The central issue then is not of the privileging the judgment of critics (these, or any other others), but in not recognizing that the art world has undergone a tremendous change and growth to its fundamental structure that is leveling points of view.[18] My concern is not in limiting the scope of criticism[19] but in challenging the expectations that artists, especially those young and emerging, will limit themselves because of it, and especially when it comes from a position of another’s self interest. If there is a petite revolution in the emergence of a new Mannerism it lies in expecting that everyone involved (artists, critics, curators, and collectors) accept that no matter how dear their point of view may be, there is an equal and opposite measure that may and will be argued; what has turned is that this is a strength, rather than a limitation.


[1] In the interest of full disclosure, I’m still paying off the loans I took out during the course of my MFA studies.

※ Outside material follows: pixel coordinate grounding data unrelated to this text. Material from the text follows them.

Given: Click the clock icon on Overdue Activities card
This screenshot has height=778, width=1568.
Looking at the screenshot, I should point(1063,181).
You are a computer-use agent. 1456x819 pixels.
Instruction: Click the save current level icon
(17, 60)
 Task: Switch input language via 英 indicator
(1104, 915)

[2] It should go without saying that if said artists did ignore recent art history in their practice they would be excoriated for that, too.

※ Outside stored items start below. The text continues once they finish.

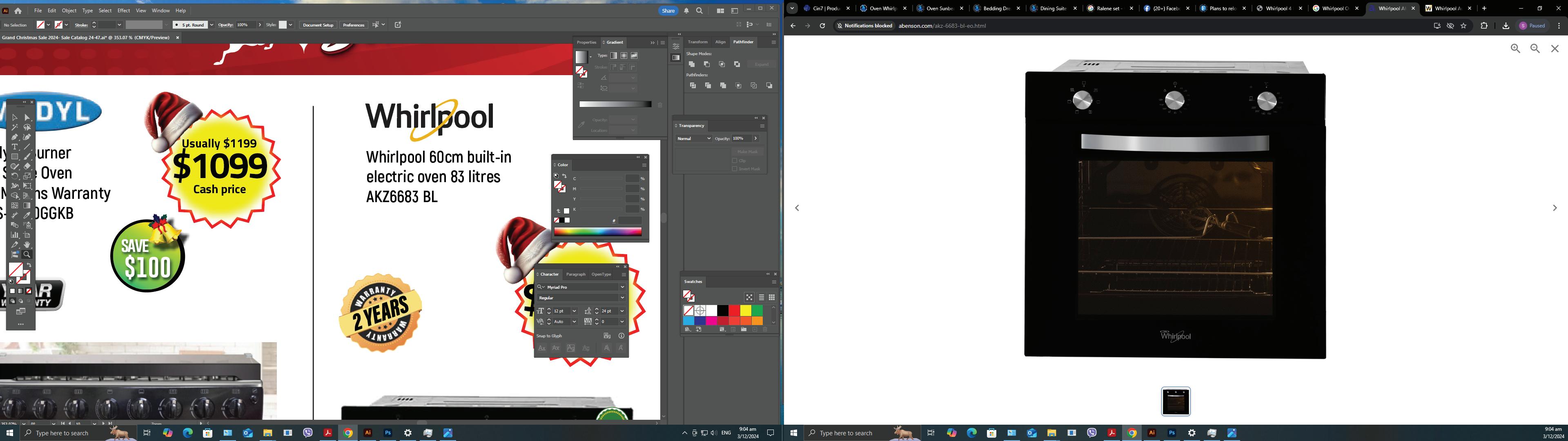This screenshot has height=441, width=1568.
Task: Click the Document Setup button
Action: pos(318,25)
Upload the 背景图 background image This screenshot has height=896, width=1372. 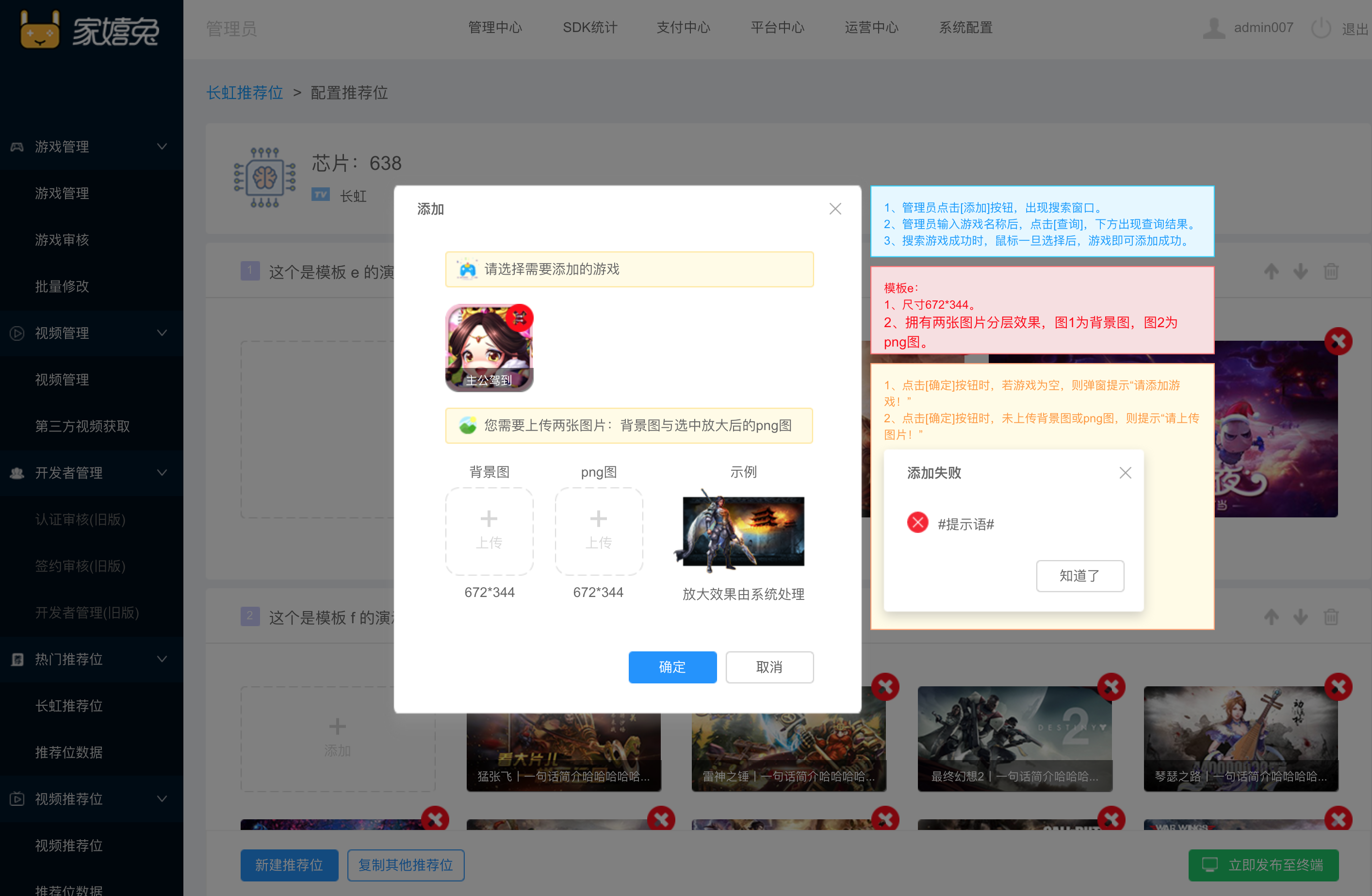point(489,531)
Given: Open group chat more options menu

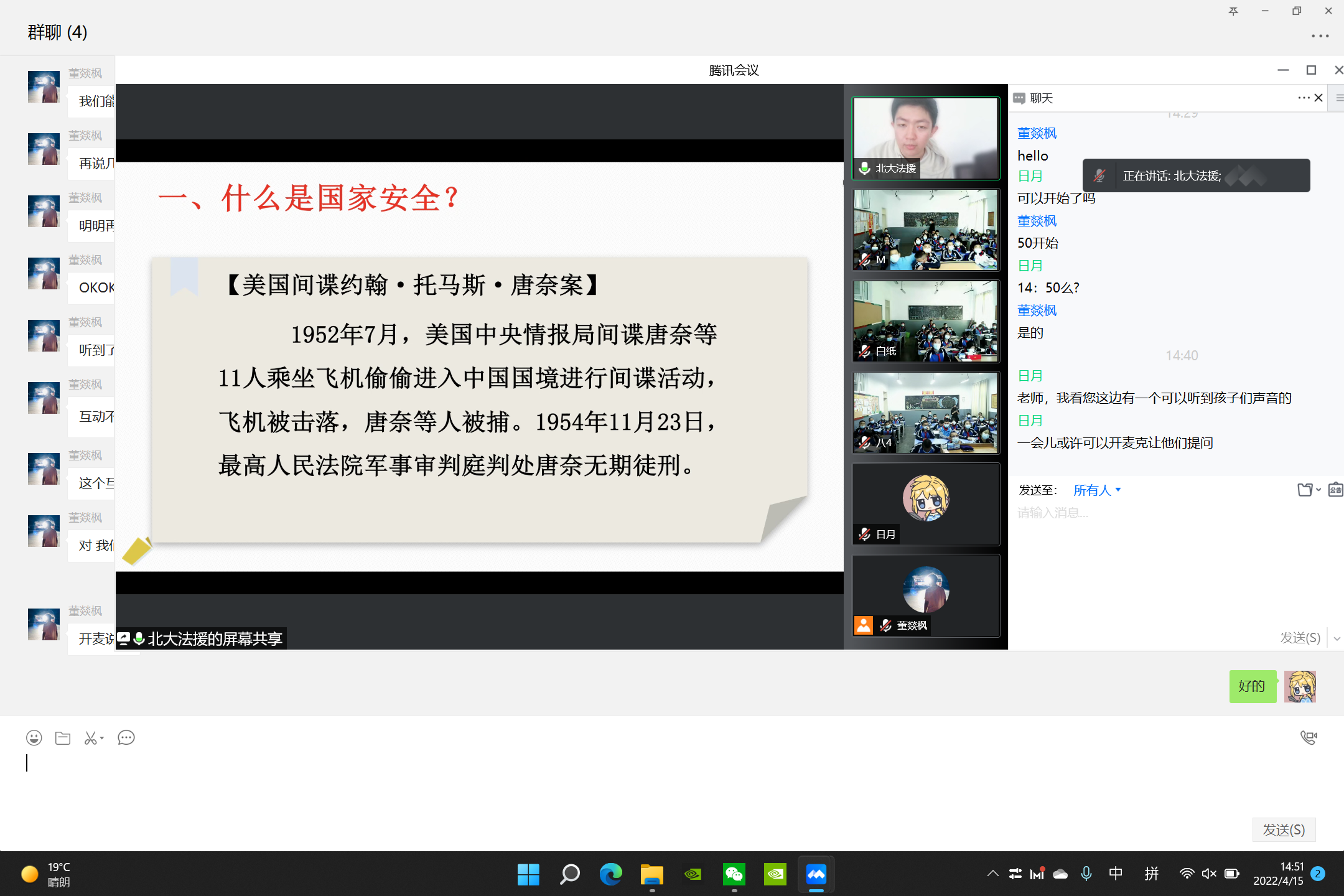Looking at the screenshot, I should (x=1320, y=36).
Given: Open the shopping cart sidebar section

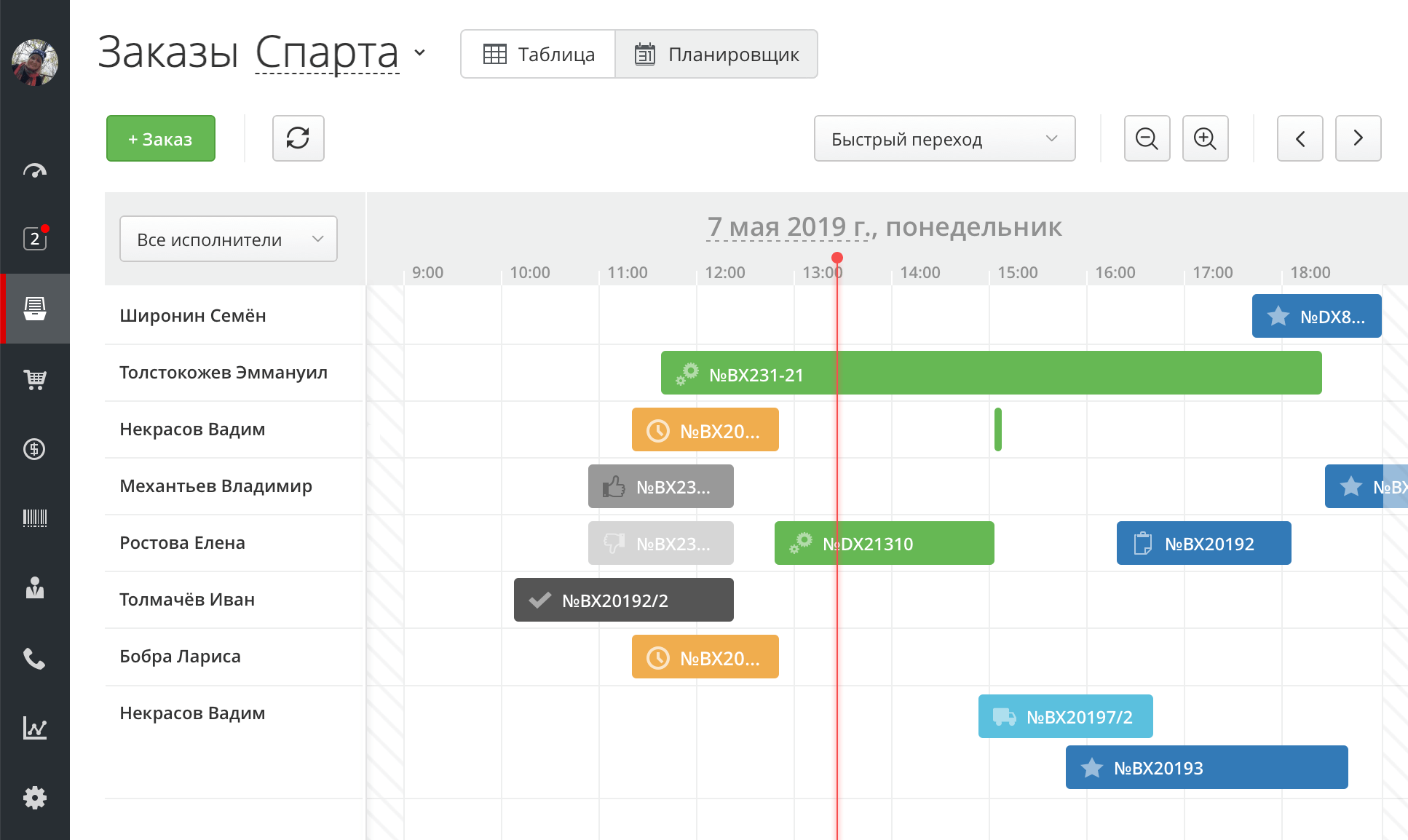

[3] Everyone wants a funky, messy art world that’s full of characters until they’re responsible for the financial planning of said characters later in life. It’s pretty easy to say that someone else should get out and man those barricades.

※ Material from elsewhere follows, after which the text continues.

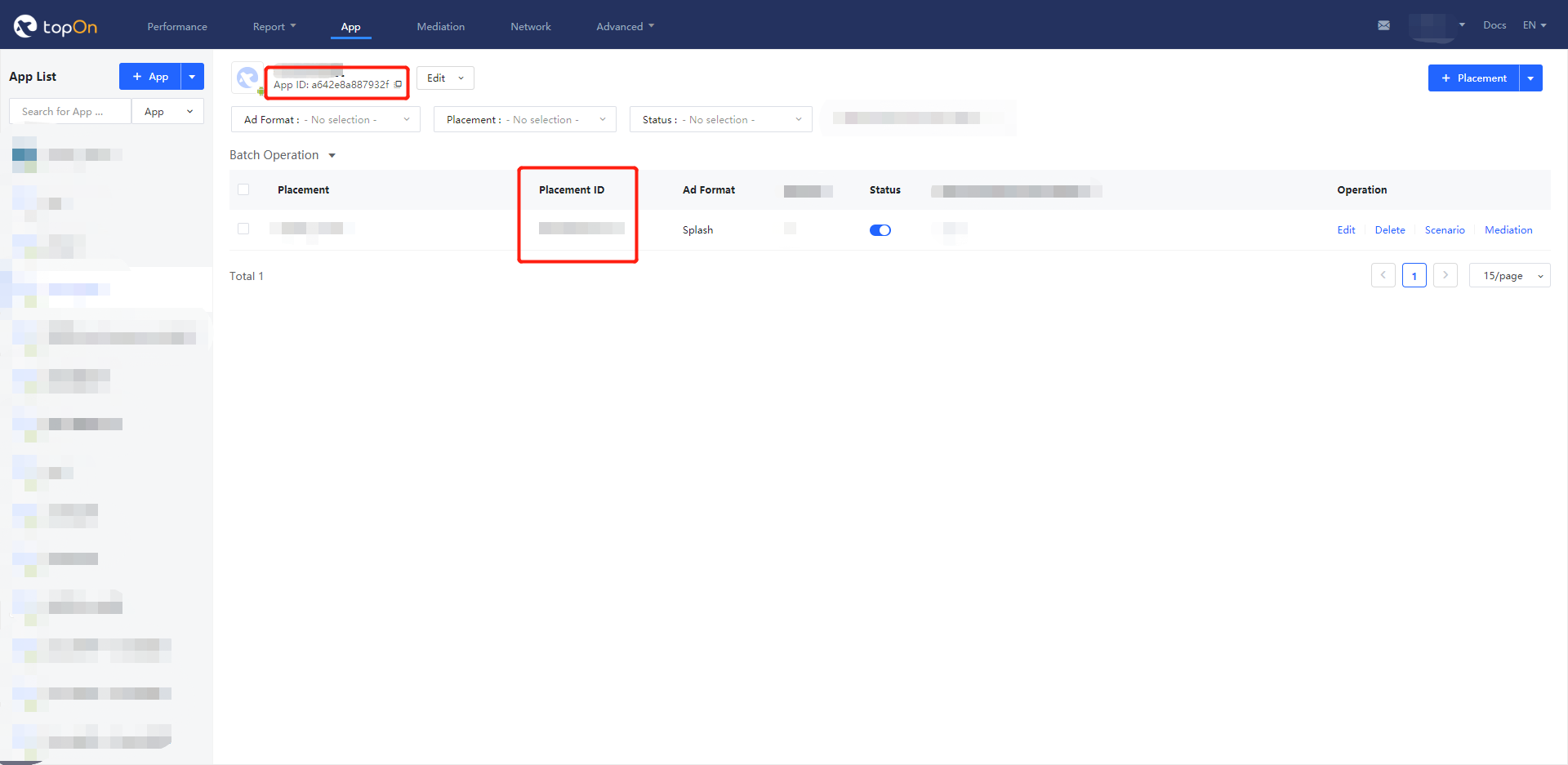Check the select-all checkbox in the table header
Image resolution: width=1568 pixels, height=765 pixels.
click(x=243, y=189)
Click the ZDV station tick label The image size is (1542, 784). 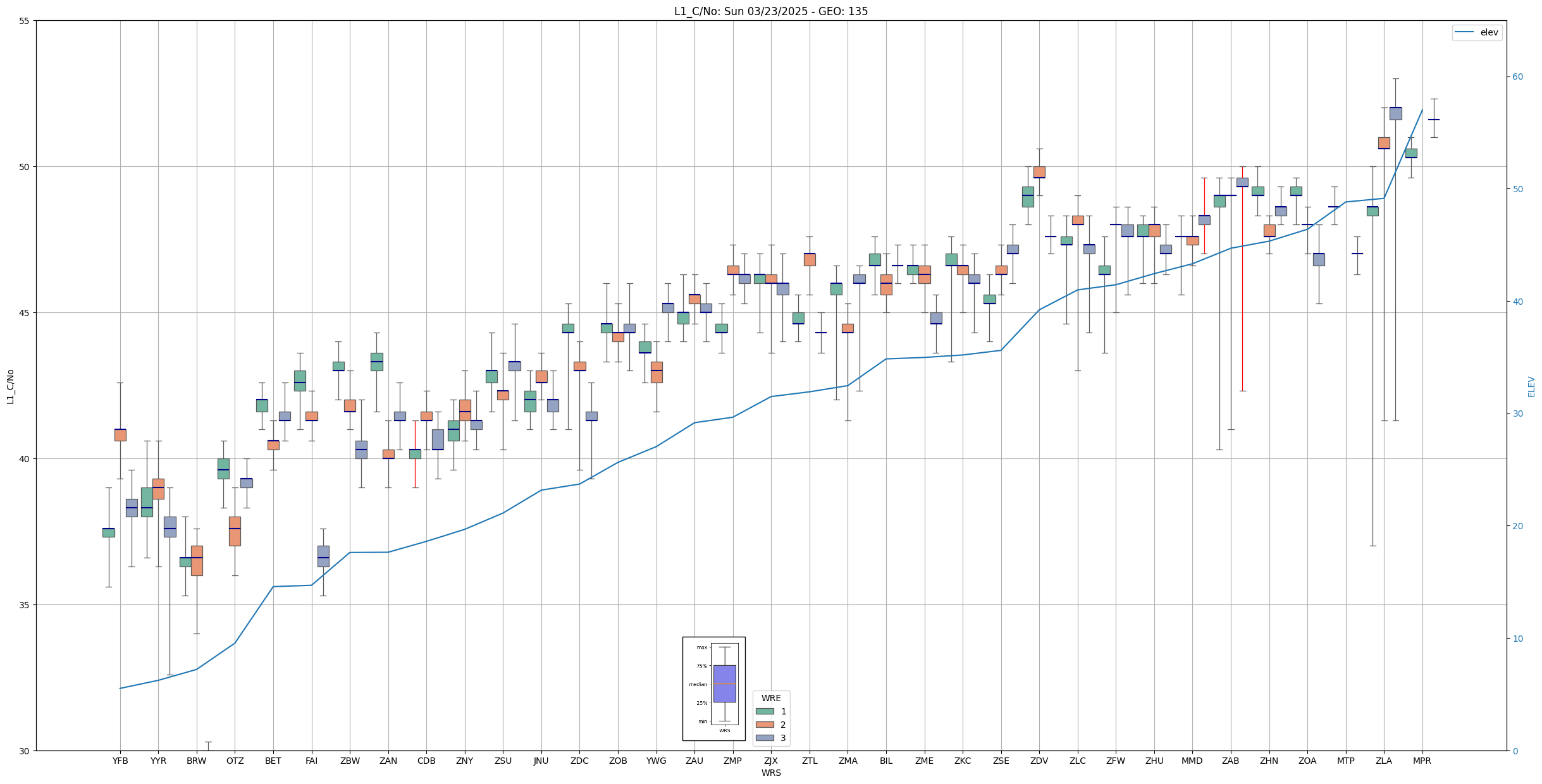point(1039,761)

[4] In such a limited and sinking geographic space it is impossible to complete a representative survey, especially when that is not the intention to start with, and Venice as a site doesn’t have the flexibility of space for emerging artists to set up their own parallel or counter programming in a meaningful way. See my earlier essay ‘Site Specificity’ for a more complete explanation on my use of the term ‘site.’

[5] I do love me some Pontormo.

[6] You really could call it a desert.

[7] Although this risk is always evident; one only need go back to the last chapter of any published history of the art world’s recent to (then) current history to find that the number of artists mentioned who remain relevant or important falls off dramatically.

[8] In thinking of the fertilizer content of any such ground, please reconsider Sturgeon’s Law.

[9] I mean if Tino Seghal has a saleable commodity, come on.

[10] You don’t see a lot of aging coneptualists making ends meet working construction.

[11] See the work of Jennifer Dalton and William Powhida.

[12] To be fair this applies more to work for hire arrangements that do not have an easily analogous counterpart with in the art world,

[13] And Mr. Colberg’s position vis-a-vis the market for photography does correspond quite nicely to the complaints being leveled against emerging artists and the sector of the market that supports them.

[14] At least I think this is his general concern. Most of his essay is spent leveling a generic complaint about some corner of the art market (young artists, galleries, other collectors, art consultants) and then saying that he really can’t fault them for their behavior.

[15] Perhaps the greatest leveling of the post-modern age is to reduce the ‘other’ from a discreet coding of separation based on race, gender, or sexuality into a judgment on the quality of one’s purchases. As it turns out the joke is on Barbra Kruger.

[16] Boisterous in point of view, if not in actual market dealings; everybody has a back room after all.

[17] Mr. Cartin is comparing emerging artists to exhibitions by Sol LeWitt, Louise Lawler, and Picasso after all.

[18] If not the influence of established power structures and money; some things still fall at rates more closely associated with astronomical gravity.

[19] In the desert I propose all things are equal, even if in truth some things are more equal than others.